*** Data shown Section Begins ***
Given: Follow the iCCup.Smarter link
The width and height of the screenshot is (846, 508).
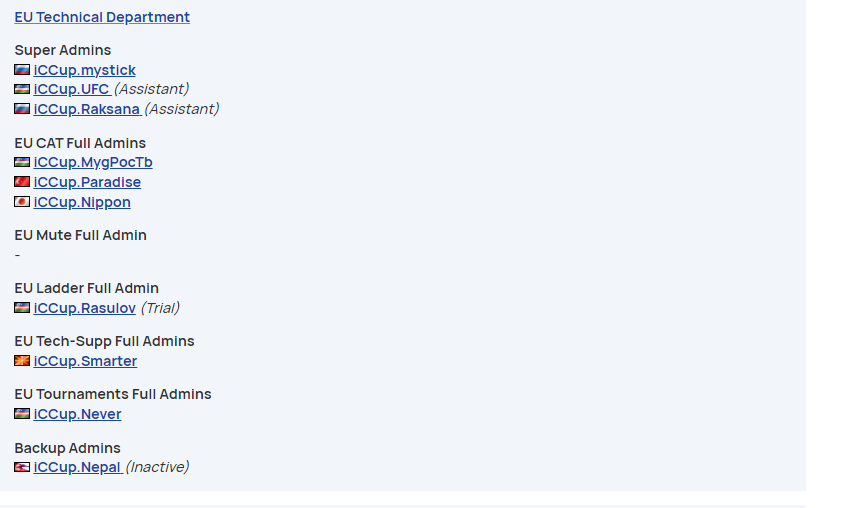Looking at the screenshot, I should pyautogui.click(x=85, y=361).
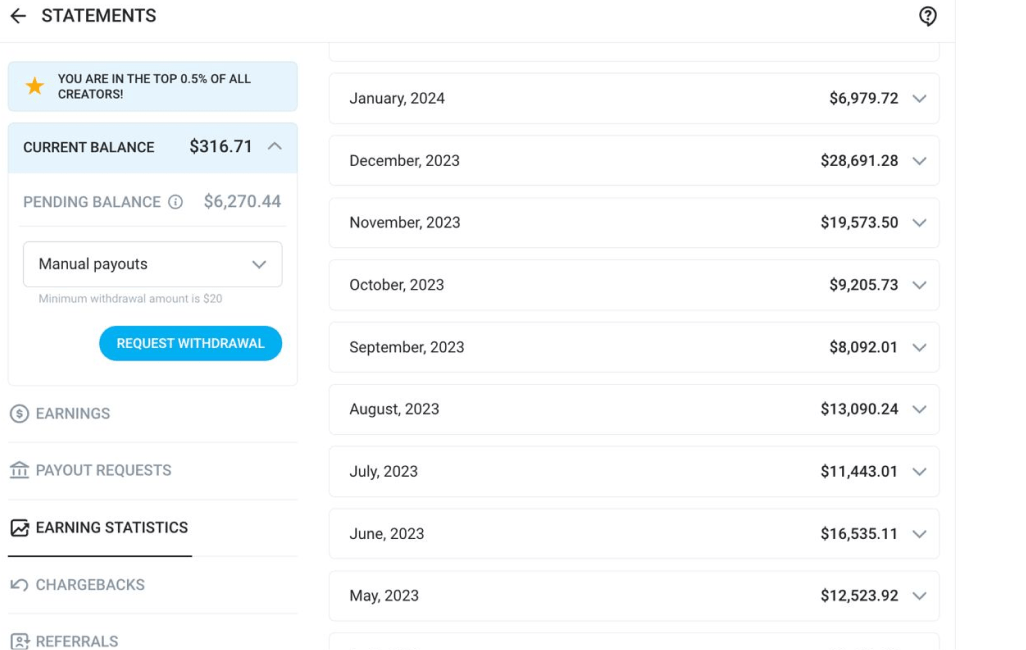Click the Request Withdrawal button
The image size is (1026, 650).
point(190,343)
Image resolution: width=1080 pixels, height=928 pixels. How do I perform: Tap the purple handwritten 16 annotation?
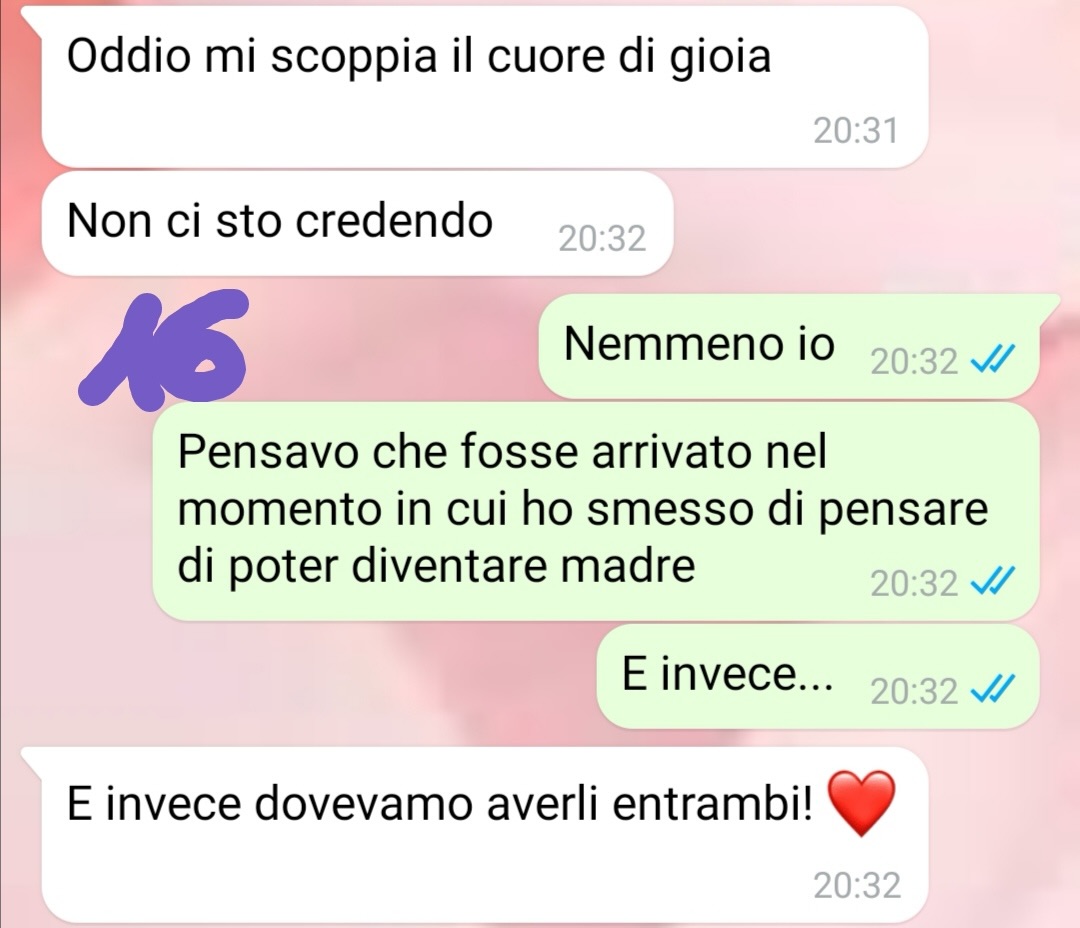pyautogui.click(x=164, y=349)
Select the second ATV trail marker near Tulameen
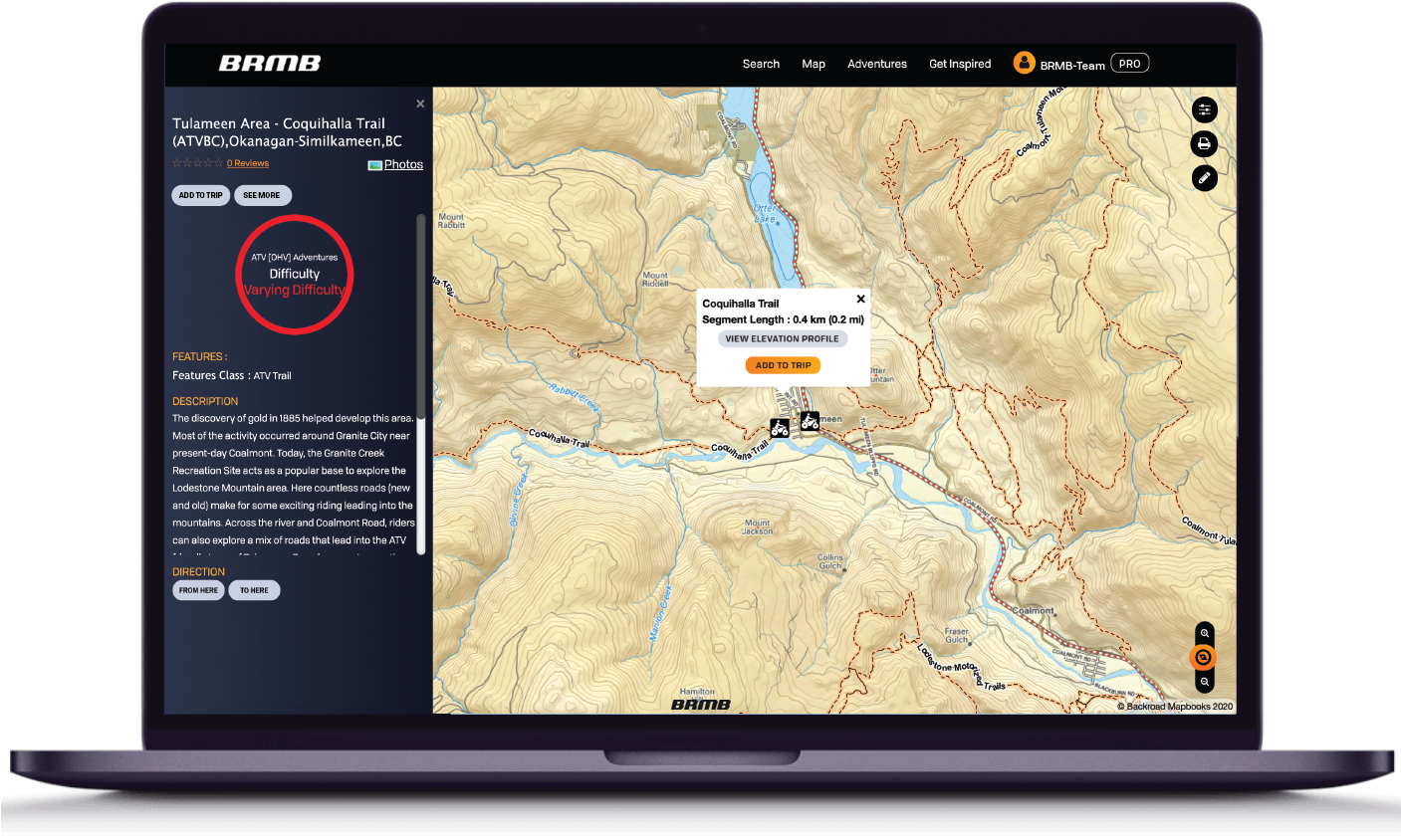 click(809, 421)
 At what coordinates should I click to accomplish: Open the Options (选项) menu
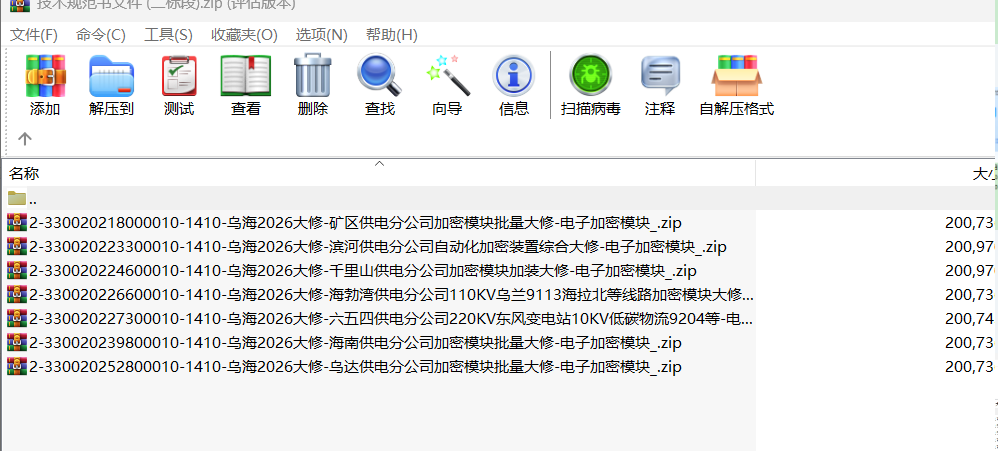pos(321,35)
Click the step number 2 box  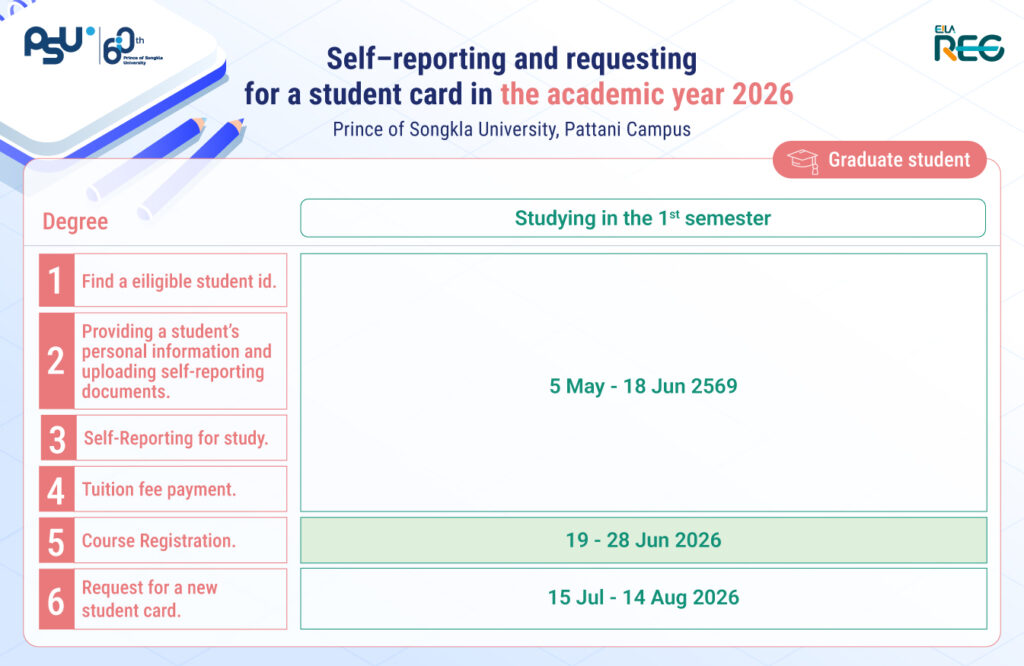(56, 361)
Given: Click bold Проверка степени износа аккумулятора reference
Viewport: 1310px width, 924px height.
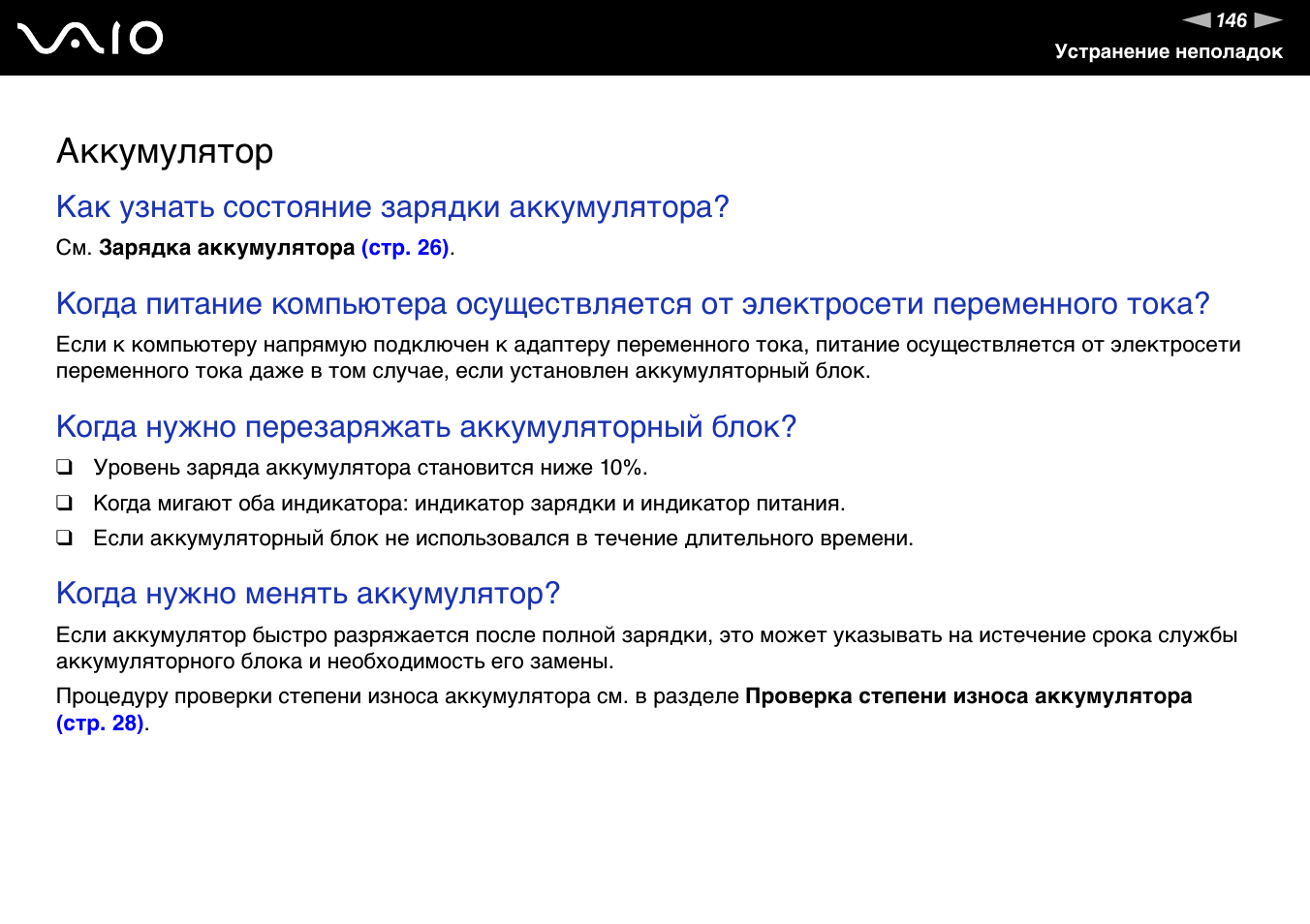Looking at the screenshot, I should (x=968, y=696).
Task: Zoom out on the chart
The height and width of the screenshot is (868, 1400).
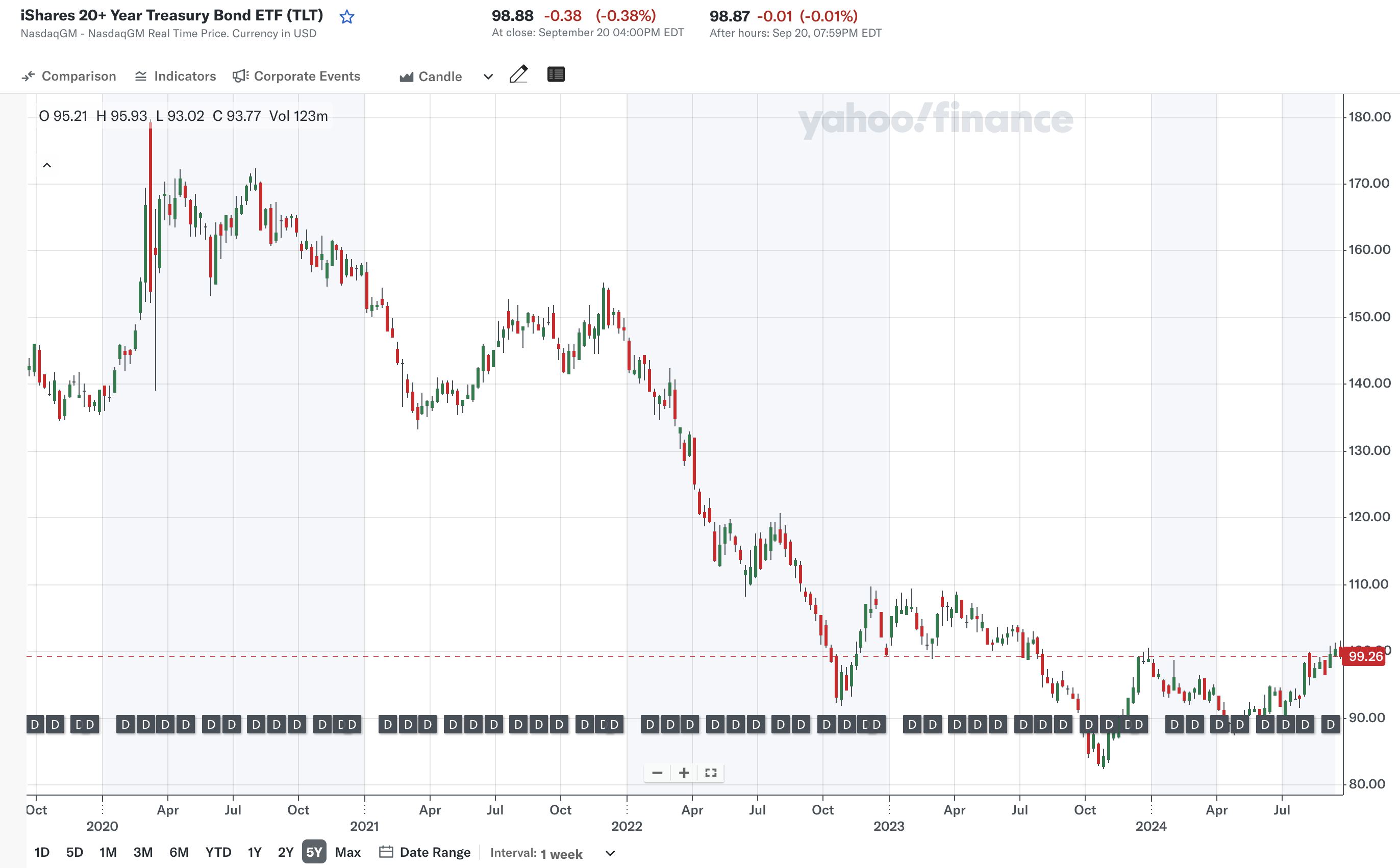Action: coord(658,773)
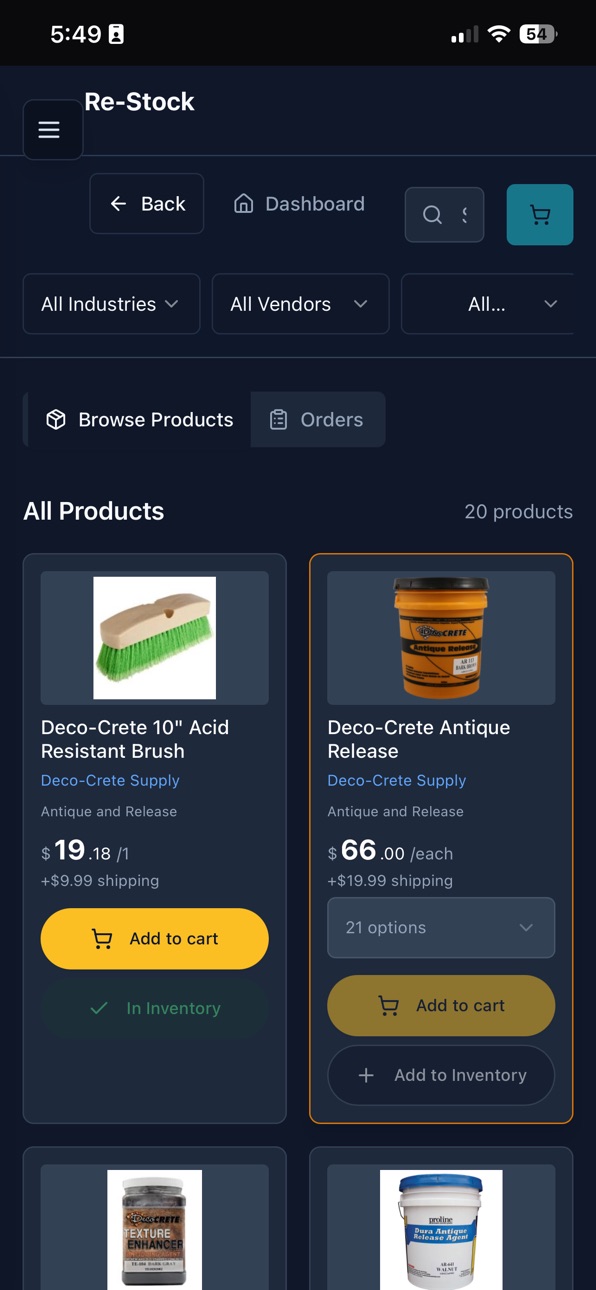
Task: Open the shopping cart button
Action: click(x=540, y=215)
*** Data shown Section Ends ***
-- What the task asks --
Scan the records above for the string "Given", and copy every line where it turns up.

-- The answer --
Given: Follow the iCCup.Smarter link
Given: Click bold Проверка степени износа аккумулятора reference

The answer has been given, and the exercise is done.